◆ **MATERIALS PROVIDED**
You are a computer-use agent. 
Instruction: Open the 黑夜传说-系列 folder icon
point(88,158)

* * *

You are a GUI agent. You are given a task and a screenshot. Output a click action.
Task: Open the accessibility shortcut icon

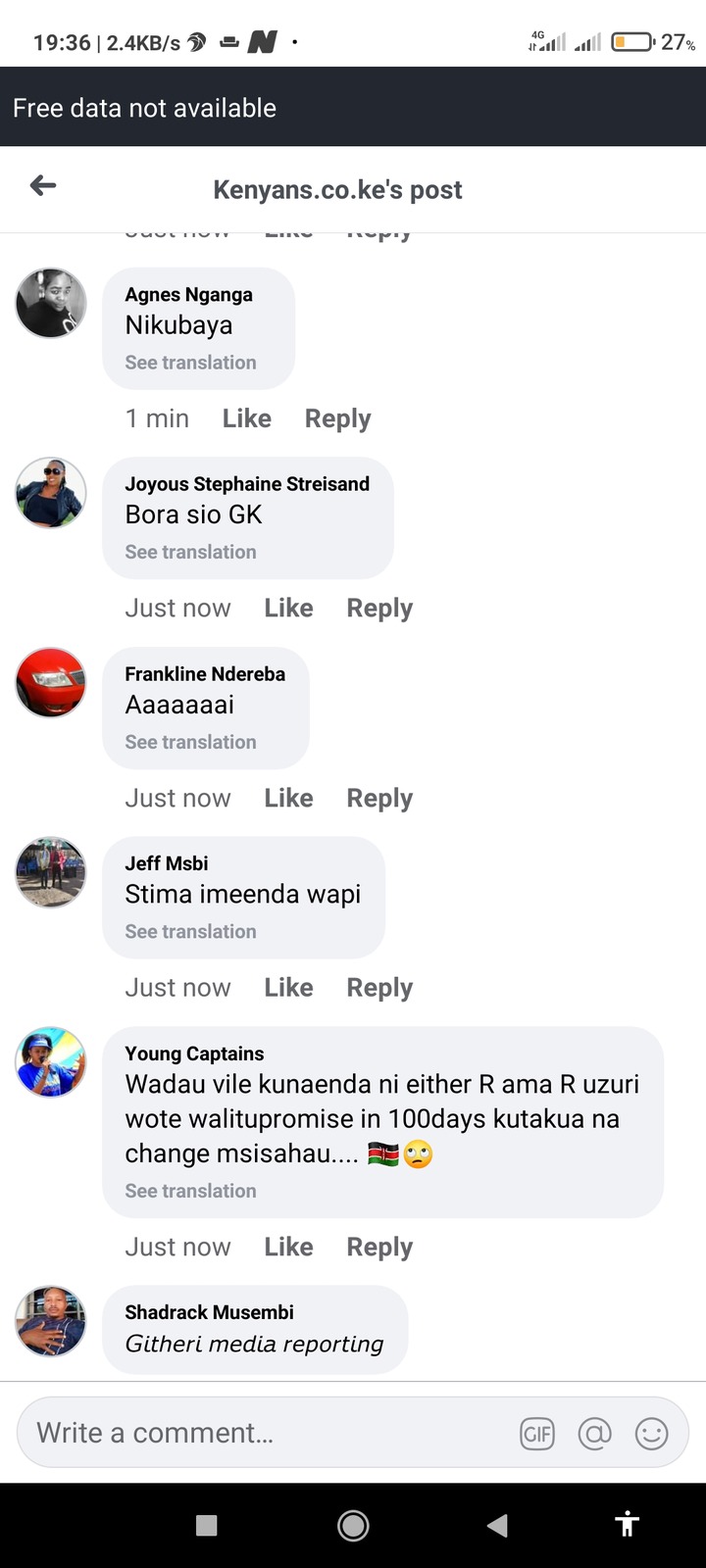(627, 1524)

◆ **EXERCISE INSTRUCTIONS**
Copy every line of the material above in which the string "agent" can be found.

◆ **TASK ANSWER**
You are a computer-use agent. 
You are a GUI agent. You are given a task and a screenshot. Output a click action.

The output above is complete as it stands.